Is the customer getting more value or less value from your solution?
This is a bit too simple, of course. One needs to drive down to specific value drivers and variables to really understand what is happening but it does give a place to start. Boards should ask their leadership teams how their current customers are distributed across these four segments.
How will our competitors respond to price changes?
Competitive alternatives always factor into pricing. One question that needs to be answered at the next board meeting is: “How are our competitors changing their pricing and discounting?”
This does not go far enough, though. Changes in economic conditions can also open the field to new alternatives. So go on to ask: “What new areas can we now compete in?” and “Who are our new competitors for these new opportunities? (These are the industries where your ability to deliver Value to Customers is increasing.)
“What new competitive alternatives could enter the market?” Competitors should not drive pricing, but they provide part of the context for pricing strategy and can be expected to respond to any pricing moves you make. If you decide to raise prices, will competitors take advantage of this to raise their own prices, or will they use this to attack you? If you drop prices, will competitors follow your prices down, or will they try to hold the line? These are simple questions, but playing out these different scenarios is part of the pricing strategy.
What are the long-term implications of price changes?
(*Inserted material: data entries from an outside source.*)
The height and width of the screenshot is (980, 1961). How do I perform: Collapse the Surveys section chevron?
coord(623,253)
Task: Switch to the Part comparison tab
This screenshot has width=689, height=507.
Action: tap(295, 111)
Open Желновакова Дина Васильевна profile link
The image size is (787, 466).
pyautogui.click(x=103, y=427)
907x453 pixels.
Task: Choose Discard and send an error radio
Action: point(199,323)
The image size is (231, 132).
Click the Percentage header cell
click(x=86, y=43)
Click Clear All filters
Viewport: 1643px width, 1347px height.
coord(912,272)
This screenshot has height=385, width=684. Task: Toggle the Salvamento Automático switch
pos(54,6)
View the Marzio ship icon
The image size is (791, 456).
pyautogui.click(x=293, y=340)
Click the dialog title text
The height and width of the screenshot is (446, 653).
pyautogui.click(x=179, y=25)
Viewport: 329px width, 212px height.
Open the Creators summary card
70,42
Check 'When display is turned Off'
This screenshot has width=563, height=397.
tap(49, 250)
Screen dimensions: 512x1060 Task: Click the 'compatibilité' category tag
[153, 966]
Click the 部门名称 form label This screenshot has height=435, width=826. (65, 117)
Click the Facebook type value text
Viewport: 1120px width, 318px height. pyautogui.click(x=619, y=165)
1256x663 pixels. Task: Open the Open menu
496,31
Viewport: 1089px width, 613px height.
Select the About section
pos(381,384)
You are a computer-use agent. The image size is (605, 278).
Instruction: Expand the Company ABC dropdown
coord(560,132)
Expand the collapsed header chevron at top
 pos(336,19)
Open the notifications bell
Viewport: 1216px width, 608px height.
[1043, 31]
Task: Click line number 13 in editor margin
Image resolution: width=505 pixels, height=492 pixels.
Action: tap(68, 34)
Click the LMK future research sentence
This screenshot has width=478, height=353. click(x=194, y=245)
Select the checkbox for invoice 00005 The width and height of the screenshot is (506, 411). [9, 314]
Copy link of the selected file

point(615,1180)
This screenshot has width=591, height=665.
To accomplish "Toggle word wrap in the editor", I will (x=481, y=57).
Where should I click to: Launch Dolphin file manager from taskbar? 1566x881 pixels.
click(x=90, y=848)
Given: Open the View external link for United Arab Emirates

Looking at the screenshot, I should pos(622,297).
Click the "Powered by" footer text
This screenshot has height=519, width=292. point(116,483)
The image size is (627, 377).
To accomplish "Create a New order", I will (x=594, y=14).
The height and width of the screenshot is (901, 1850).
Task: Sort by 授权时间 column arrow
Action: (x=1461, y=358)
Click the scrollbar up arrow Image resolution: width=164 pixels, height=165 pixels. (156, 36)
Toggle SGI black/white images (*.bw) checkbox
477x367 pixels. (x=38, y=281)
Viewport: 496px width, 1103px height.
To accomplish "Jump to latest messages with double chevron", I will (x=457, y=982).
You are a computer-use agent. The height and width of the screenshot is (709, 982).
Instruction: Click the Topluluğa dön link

Pricing is a long-term game. Companies that are simply reacting to market forces and external economic conditions are not going to win. Long-term pricing strategy execution requires data. One needs to be able to see the results of past actions and pick out trends and patterns.
In most companies, this data exists, or existed, but is scattered across multiple applications and kept in different data formats. It is only analyzed when a crisis forces the company to reframe its pricing. This is not good enough going forward. Value and pricing data need to be collected and analyzed as part of day-to-day business activity. One successful industrial company reports monthly on the impact of pricing (including discounts) on revenue change. This attention to detail helps them see market changes early and take action to make sure that pricing is making a positive contribution to the business.
Pricing strategy requires perseverance, strategic alignment, and long-term execution. These are areas where the board should be engaged and provide guidance and support. Rather than dipping in and out of pricing, the board should have a standard set of pricing questions that are part of every meeting.
- How is pricing aligned with overall strategy?
- How is pricing contributing to revenue and profit?
- Is price aligned with the value we deliver?
- What is changing that will lead us to change our pricing?